その時、一台の装甲車両がミサトの目に入る。
同時に正面のマシンガンがこちらに向いているのが見えた。
とっさにシンジの頭を押さえつけてルノーの陰に隠れた直後に銃弾が降り注ぐ。
シンジの頭を抱えながらエレベーターのある通路に逃げ込もうと
腰を浮かした瞬間、銃撃が止んだ。
なに?
とミサトは思ったが、静寂の中で機械音が聞こえた。
「ちょっと、マジ?!」
シンジを思い切り引っ張ると、少しでも離れようと無我夢中で走り始めた。
通路のすぐ前でルノーを止めていたのは正解だった。
ミサトが通路に足を踏み入れた瞬間、徹甲弾がルノーを貫いた。
一瞬の間の後に炸裂した徹甲弾がルノーを吹き飛ばし、
ミサトはシンジを強く抱え込むと、床にその身を投げ出した。
床の上で堅く体を固めた直後、爆発の煽りが彼らを包み込んだ。
第二発令所にも銃撃の音が鳴り止むことはなく、
副指令が存在するこの場さえも攻撃を受けていた。
幸いにもここにはMAGIのオリジナルがあるため、戦自隊員も力攻めには出来ない。
とはいえ、もともと戦闘が本職ではない彼らであるから、
長くは持たないであろう事はここにいる誰もが思っていることだった。
現に、MAGIが置かれている階層以下は制圧されていた。
あとは、MAGIの階層と
その上のオペレーター達のフロアのみが唯一の抵抗を続けていた。
まだ爆煙が収まらない中、倒れ込んでいたミサトは抱いたシンジに声をかける。
返事はないが問題はなさそうだった。
耳がキーンとする以外には、特に問題がないと感じたミサトは屈みながら、
その先にあるエレベーターに向かった。
爆煙が起きたのが幸いしてか、追っ手はまだ来ない。
辺りを見渡しながら慎重にエレベーターの電子ロックにNERVのカードを通す。
カードを認識したロックがエレベーターのドアを開けさせた。
シンジを先にエレベーターに入れると、
カード挿入口横の電子版にある数字のキーを押したあとでカードを抜いた。
戦自隊員が来なかったことに感謝しつつ、ミサトもエレベータに乗り込む。
特有の音の中で、ミサトは隣で座り込むシンジをちらりと見る。
「シンジ君、このエレベータはもう使えないわ。
今通ってるここをベークライトで固めてしまうから」
返事はない。
「あなたが置かれている状況は分かるわね?。
シンジ君・・・もう逃げる手段は一つしかないわ。
エヴァに乗りなさい。それしか生き残る術はない」
それでもうつむくだけのシンジ。
「シンジ君!」
ミサトはうつむいているシンジの胸ぐらを右手で掴み上げると、
左手で顎を押さえて彼の顔を自分の正面に向けた。
「分かったの?。

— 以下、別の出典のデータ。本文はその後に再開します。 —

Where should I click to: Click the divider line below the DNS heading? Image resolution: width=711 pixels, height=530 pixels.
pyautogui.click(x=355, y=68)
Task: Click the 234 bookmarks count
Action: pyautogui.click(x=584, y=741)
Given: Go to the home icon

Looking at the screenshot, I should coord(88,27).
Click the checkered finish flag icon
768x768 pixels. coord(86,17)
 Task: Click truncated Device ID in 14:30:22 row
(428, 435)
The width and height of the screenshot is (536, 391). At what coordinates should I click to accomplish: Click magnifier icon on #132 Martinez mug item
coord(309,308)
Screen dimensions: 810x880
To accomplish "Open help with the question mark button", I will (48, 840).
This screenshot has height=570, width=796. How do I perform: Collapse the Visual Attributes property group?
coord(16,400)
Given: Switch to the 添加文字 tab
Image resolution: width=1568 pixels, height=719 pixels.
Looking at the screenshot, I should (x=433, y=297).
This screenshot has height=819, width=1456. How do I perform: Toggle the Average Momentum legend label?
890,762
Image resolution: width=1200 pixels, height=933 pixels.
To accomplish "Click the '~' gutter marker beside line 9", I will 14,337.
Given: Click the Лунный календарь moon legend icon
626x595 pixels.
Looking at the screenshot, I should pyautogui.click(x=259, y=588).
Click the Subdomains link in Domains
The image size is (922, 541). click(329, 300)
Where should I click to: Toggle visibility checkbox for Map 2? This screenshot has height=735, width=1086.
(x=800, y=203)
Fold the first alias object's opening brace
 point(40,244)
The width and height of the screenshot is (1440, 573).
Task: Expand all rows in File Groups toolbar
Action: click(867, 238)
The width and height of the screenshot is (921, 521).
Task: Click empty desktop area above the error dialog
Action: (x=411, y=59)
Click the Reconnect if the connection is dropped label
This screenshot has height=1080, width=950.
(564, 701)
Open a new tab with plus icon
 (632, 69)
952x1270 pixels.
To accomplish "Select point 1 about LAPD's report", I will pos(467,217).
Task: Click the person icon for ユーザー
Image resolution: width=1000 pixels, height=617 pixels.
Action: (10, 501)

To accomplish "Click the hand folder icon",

分からないの?。ハッキリしなさい!」
シンジはミサトが見えないところに視線を移すと、一言だけ呟く。
「もう・・・ヤです」
彼女は彼から両手を退けると、シンジの肩に両手を伸ばす。
「辛いことばかりだから・・・乗りたくないの?」
彼からの答えはない。
「この前言ったたわよね?・・・自分が死ねば良かったって。
だから乗らないの?」
シンジからの答えはなかった。
一息ため息を吐くと、ミサトは彼に視線を刺して続けた。
「そのまま腐ってれば、さっきの連中が殺しに来てくれるわよ。
あなたはそれでいいのね?。シンジ君は死ぬ覚悟はできてるのね?」
そんなミサトの言葉にシンジは口を開いた。
自分の中で何度も自問自答していたことなのだろう。
「ボクが生きていても・・・他の人を傷つけるだけだ・・・。
トウジも・・・カヲル君も・・・アスカも。・・・だから・・・いいんだ。
ボクなんか・・・」
最後まで聞くことなく、
「そんなこと聞いてるんじゃないでしょ!。
死ぬ覚悟があるのかって聞いてるのよ!。どうなの?!」
しかし沈黙の時が続き、目的の階層に付いたとエレベーターが鬨の声を上げる。
エアロックが外れる音と共にドアが開く。
音のした方に振り返っていたミサトは、再びうなだれているシンジを見つめた。
ミサトは彼の肩に置いてあった左腕で首を締め上げる。
同時に右手で腰に付けていた銃を抜くと、シンジの胸に銃口を押しつけた。
「あんたが死を望んでいるならそれでもいいわ。人間なんか簡単に壊せるもの。
・・・いいわ、じゃぁ死ぬのがどんなに苦痛か教えてあげる。
意識がなくなるまで、人として逃げたことを後悔すればいいわ。
その先に”なにかがある”なんて考えない事ね」
ミサトはシンジの左の腕に銃口を移すとそのまま引き金を引いた。
弾丸は彼女の思うとおり、骨から離れた部分を貫通し、エレベーターの壁に刺さる。
金属音が響いた一瞬の後に、シンジの叫びがエレベーターに木霊した。
まいど、南里です。とにかく核となるシナリオだけの「らくがき」です。
ま、それだけの表題ではないんですけどそれはまた後でということで。
余分な描写は一切省きますので、読者は置いてけぼりになるでしょう。
が、今の私にはこれが限界なので。(--;)
話は変わり、「神様、もう少しだけ」というドラマを見た。
エイズが一大テーマかと思って見ていたのだが、
放送を見る限りではこの辺りはあまり深く考えていないようだ。(^^;)
ドラマが流れているだけ。上記の作品は娯楽ドラマだという事だろう。
それなら「GTO」や「今宵、宇宙の片隅で」の方が100倍面白い。
問題外のドラマの方が多数あるが、それは言わぬが花。
さて今回は饒舌。サッカーの話を少し。
浦和レッズが強い。ペトロビッチが上手い。Jはこれだけ。
中田っちも大した奴。調子が落ちてるユーベとはいえ、あの活躍は驚いた。
浪速の黒豹はチームに全くとけ込んでいない。やばいぞエムボマ。
とけ込んでいないと言えば、B.ラウドルップ。
巧さは見せるが周りは見学。好きなだけにちょっと可哀想な目で見てしまう。
話変わってアヤックスばりにインテルBを作ったら、
伊セリエAの6位以内は余裕で取れると思うのは俺だけだろうか?。
中でもピルロ(まだ19歳)が素晴らしい。小野も凄いがピルロは”はるかに”上。
久しぶりでワールドクラスのイタリア人攻撃型MFの誕生かと思わせる。
相方のヴェントーラもあれで20歳かと思うほど。
インテルの若手だけでもイタリアは安泰だな。(^^;)
反面ユベントスのエンジンがかからない。
下手すると今年はチャンピオンズリーグの予選を通過できないかもしれないぞ・・・。